The Egyptian pounds “may remain under pressure in 2023,” the agency added, pointing to Egypt’s import backlog

By: Business Today Egypt

Wed, Jan. 18, 2023

“Egyptian banks’ regulatory capital ratios can withstand further EGP depreciation as they are supported by healthy internal capital generation,” Fitch Ratings reported yesterday.

Fitch Ratings explained that large private sector banks are in a better position to withstand the currency devaluation than public sector banks National Bank of Egypt (NBE) and Banque Misr (BM), due to their higher regulatory capital buffers.

The EGP has fallen by 16% against the USD in 2023 so far, recording an overall drop of around 40% since the start of the fiscal year in June 2022. Egypt received $925 million in the local foreign exchange market since Wednesday’s sharp currency devaluation.

The Egyptian pounds “may remain under pressure in 2023,” the agency added, pointing to Egypt’s import backlog, estimated at $5.4 billion (around 60% of Egypt’s FX reserves).

Related > Egyptian cash reserves enough to cover 5Ms of imports | CBE

“It remains to be seen whether the Central Bank of Egypt will let the exchange rate and interest rates adjust sufficiently to attract new portfolio flows,” Fitch Ratings wrote.

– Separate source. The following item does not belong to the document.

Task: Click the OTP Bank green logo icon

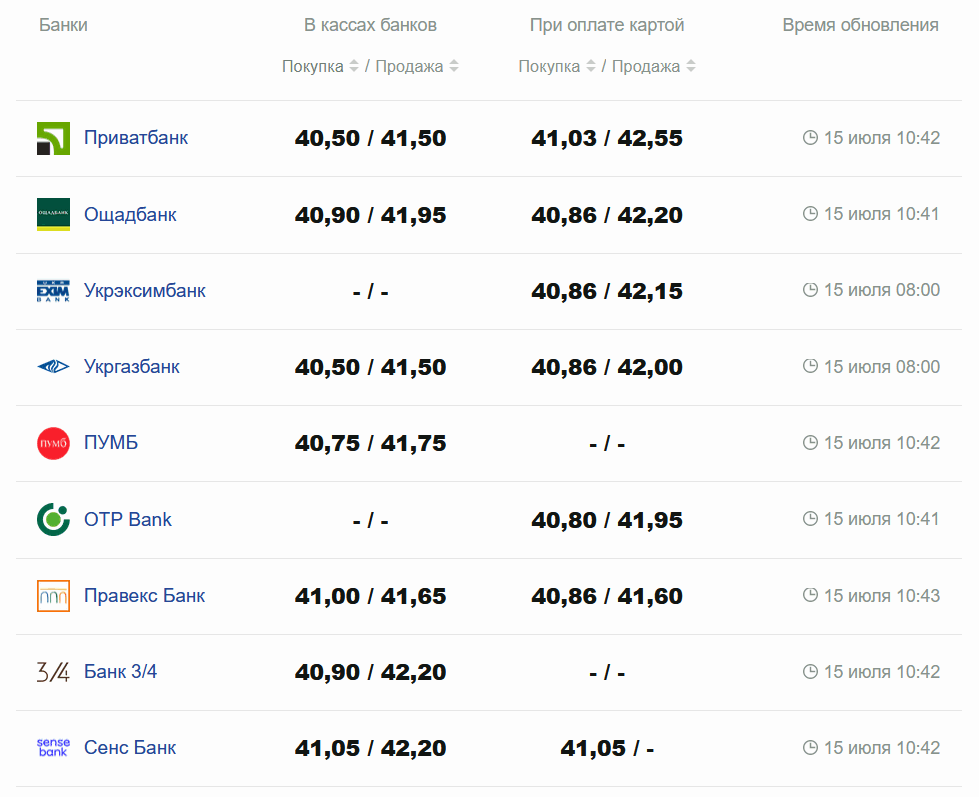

The agency explained that some Egyptian banks keep moderate long open-currency positions, which can lead to pressure on capital ratios due to the inflation of foreign-currency (FC) denominated risk-weighted assets (RWA). 

The central bank recently revealed that the Egyptian banking sector has covered more than $2 billion in requests from Egyptian importers during the past three days.